Operator growth bounds in a cartoon matrix model

TL;DR

This paper investigates operator growth in a Majorana fermion model on a complete graph, demonstrating that the scrambling time scales at least logarithmically with system size, aligning with the fast scrambling conjecture.

Contribution

The paper proves, non-perturbatively and without ensemble averaging, that the scrambling time in this matrix-like model is at least logarithmic in system size, connecting it to holographic duality.

Findings

Scrambling time is at least of order log N.

Model exhibits features similar to matrix models and holography.
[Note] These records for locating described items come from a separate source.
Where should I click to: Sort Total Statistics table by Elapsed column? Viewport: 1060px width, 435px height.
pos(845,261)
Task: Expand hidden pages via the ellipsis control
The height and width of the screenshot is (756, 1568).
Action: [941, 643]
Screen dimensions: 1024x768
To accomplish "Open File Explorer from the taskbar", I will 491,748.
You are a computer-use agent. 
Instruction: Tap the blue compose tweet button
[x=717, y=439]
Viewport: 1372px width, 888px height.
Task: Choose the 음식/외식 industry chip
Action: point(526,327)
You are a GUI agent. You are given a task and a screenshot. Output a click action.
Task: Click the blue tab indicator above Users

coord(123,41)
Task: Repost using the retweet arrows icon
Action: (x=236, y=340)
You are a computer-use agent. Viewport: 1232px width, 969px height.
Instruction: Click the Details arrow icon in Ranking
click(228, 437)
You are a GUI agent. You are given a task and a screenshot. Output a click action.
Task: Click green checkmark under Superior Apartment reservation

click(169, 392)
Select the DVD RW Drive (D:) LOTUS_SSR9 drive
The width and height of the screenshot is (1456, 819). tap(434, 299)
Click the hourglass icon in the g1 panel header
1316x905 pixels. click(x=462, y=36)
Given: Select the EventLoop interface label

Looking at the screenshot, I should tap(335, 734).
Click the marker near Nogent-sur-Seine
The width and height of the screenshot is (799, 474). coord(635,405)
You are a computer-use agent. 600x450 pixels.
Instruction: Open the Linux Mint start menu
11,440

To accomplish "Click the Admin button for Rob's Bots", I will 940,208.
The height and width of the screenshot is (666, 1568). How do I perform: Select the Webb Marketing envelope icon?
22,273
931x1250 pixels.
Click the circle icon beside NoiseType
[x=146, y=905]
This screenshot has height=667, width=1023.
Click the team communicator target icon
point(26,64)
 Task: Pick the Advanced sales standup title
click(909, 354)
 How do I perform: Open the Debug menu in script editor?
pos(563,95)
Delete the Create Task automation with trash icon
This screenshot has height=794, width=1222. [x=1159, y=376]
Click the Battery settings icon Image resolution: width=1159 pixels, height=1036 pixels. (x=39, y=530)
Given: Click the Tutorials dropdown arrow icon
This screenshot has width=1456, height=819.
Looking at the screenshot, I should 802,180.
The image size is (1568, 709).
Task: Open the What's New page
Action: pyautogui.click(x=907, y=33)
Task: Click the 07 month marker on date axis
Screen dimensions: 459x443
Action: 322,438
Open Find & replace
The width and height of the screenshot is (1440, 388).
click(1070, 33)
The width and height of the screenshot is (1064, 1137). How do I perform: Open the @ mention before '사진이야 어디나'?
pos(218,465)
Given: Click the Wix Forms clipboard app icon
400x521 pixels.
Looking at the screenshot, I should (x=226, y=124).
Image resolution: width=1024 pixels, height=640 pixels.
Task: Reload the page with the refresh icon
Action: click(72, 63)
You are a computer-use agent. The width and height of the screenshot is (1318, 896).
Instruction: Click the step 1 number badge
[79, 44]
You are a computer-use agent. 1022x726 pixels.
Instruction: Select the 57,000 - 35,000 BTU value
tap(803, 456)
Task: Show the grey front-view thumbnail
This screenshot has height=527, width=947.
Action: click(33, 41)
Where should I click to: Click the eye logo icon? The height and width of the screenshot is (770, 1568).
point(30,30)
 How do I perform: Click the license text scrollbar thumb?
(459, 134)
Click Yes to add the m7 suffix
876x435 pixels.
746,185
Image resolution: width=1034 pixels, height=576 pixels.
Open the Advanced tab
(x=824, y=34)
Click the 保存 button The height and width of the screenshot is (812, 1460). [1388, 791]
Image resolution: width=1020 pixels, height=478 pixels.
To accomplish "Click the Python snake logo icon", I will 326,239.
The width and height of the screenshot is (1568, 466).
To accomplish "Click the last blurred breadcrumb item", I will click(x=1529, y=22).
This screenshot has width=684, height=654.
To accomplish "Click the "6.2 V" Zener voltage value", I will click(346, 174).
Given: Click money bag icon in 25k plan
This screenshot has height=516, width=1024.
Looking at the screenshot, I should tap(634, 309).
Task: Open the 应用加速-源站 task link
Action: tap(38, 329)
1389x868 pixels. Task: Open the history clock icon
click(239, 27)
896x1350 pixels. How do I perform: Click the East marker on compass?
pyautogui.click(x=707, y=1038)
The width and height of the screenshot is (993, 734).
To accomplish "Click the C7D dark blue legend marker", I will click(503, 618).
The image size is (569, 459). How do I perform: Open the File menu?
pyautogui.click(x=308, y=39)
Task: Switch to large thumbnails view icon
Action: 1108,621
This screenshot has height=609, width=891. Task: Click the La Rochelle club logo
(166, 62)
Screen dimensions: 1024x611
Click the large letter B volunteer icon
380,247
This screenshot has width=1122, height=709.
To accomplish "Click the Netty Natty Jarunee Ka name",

Operator growth dynamics are analyzed without ensemble averaging.

Abstract

We study operator growth in a model of $N(N-1)/2$ interacting Majorana fermions, which live on the edges of a complete graph of $N$ vertices. Terms in the Hamiltonian are proportional to the product of $q$ fermions which live on the edges of cycles of length $q$. This model is a cartoon "matrix model": the interaction graph mimics that of a single-trace matrix model, which can be holographically dual to quantum gravity. We prove (non-perturbatively in $1/N$, and without averaging over any ensemble) that the scrambling time of this model is at least of order $\log N$, consistent with the fast scrambling conjecture. We comment on apparent similarities and differences between operator growth in our "matrix model" and in the melonic models.